Ever heard a native speaker spell out “di-gi-ta-li-sa-tion”? I guess almost everybody has and almost everybody could have noticed then, that the syllable following the “l” gets somehow swallowed up the same way as the preceding “a” gets mumbled away.  The word does have a tongue twister capacity. This is presumably the main reason why people – unless they refer to the deadly plant digitalis, rather use the almost identical word and synonym “digitization”.

Be this as it may: What I find, personally, more interesting is that when we talk about converting hitherto “analogue” businesses, branches, societies and nations from a state of innocence into a state of savviness and not about converting analog content into zeroes and ones, literally everybody apparently knows exactly what we are talking about and what the word digitalization means. Yet nobody ventures to define it.  In this transformative enterprise, academics and politicians operate as self-invoked Sherpas for society/societies while consultants do the same job for business/es.

Now, in my private and, rather unfortunately, also in parts of my professional life, I acquired a reputation as being a somewhat naïve fellow who is ready to believe whatever seemingly honest and learned creatures tell him to believe.

I, therefore, would never have hesitated to believe an AA or BC or KPMG person, if she or he had ever informed me about the meaning and implications of transporting an “old industry” into the digital age. I would have fancied myself to be in a position similar to an elderly, somewhat frail and almost blind person being helped across the street by a kind, young and strong person with perfect eyesight.

Why? Because I must admit I fail to see the other end of the road. And, worse, I do not even clearly see the side where I am departing from: I do not know where digitalization will, let alone “should” lead me to, nor do I perceive, how digitally native or naïve, learned or unlearned my baby boomer generation and I myself actually are whilst already in the process of crossing that road.

Yet, from all that I have learned so far, actually nobody can really tell me for sure, how to cross the road, which obstacles to circumvent and which direction to take. To me it looks as if I might after all perhaps be not that alone and maybe not all that frail and blind and naïve as compared to my helpful pilots.

In business, in politics, and in education things look pretty much alike: Nobody knows for sure what is what and what to do and what not. Some politicians e.g. say it was imperative to provide for tablets for every child in school, others say exactly the opposite. Do tablets and other mobile devices impede a child’s capacity to think, to concentrate and sustain concentration?

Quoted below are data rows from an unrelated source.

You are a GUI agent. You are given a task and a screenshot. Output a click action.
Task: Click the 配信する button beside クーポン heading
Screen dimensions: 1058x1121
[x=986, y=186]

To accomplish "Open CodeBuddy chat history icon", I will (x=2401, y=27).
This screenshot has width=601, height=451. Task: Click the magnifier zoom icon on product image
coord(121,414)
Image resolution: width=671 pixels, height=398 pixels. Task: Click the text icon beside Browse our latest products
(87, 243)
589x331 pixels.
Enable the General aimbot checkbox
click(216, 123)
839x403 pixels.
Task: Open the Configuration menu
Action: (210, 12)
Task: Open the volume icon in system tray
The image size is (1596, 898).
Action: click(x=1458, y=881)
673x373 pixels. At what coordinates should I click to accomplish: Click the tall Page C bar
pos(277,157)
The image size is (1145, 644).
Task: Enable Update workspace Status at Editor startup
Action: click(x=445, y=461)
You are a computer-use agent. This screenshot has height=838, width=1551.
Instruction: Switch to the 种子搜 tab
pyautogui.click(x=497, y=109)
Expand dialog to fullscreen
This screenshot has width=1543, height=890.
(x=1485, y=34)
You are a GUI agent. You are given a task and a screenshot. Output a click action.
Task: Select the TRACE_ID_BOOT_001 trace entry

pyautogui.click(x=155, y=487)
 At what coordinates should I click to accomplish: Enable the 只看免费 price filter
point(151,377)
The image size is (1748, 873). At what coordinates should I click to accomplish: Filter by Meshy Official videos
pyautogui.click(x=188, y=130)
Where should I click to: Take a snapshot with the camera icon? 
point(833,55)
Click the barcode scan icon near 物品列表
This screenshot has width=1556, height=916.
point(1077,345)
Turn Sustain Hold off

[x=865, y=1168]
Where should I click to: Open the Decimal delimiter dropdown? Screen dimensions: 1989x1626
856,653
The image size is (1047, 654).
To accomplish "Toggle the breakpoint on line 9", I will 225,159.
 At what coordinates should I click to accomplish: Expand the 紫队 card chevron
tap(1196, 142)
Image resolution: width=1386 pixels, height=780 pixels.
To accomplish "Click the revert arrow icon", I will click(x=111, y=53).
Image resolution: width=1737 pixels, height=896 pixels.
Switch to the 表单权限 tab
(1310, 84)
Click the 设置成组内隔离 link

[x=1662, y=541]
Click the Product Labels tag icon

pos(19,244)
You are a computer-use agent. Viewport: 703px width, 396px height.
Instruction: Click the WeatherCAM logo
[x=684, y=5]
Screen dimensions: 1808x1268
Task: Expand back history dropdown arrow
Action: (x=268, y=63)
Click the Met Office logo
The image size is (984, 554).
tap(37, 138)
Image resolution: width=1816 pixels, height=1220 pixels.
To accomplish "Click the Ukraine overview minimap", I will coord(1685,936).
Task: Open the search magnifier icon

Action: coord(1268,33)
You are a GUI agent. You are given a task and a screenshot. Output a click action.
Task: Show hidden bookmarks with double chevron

Or does preventing children at an early age from engaging with these devices make them even more prone to succumb to their “dangers” later on in life? Which risk contains a bigger danger and which missed opportunities will have a greater detrimental effect? Nobody can tell, because, so far, nobody has got any reliable data to decide this quest.

We are all literally on a journey into new “horizons” and should not pretend to know, how and where to cross the road.  This holds for business in exactly the same way: How “dangerous” is AI, machine learning, etc. and how useful are they? What, exactly,are they in the first place? Nobody knows. And if they did, they still could not tell what to do and what not.

Some academics and consultants suggest one could draw analogies from historical episodes or ages, compare e.g. the present “revolution (4.0)” to previous industrial revolutions (1.0-3.0). Intellectually stimulating this may be. But does it really help, if you simply cannot know in the midst of a process what kind of revolution you are actually in, if in any at all?

Celebrated British journalist Tim Harford (BBC/ Financial Times) recently published his new book  Fifty Inventions That Shaped the Modern Economy, where he points out amongst other things that it is not always the seemingly “big inventions” like Gutenberg’s printing press which change the world, but rather the oft forgotten less spectacular ones like the invention of the escalator, which, in retrospect, really transformed societies.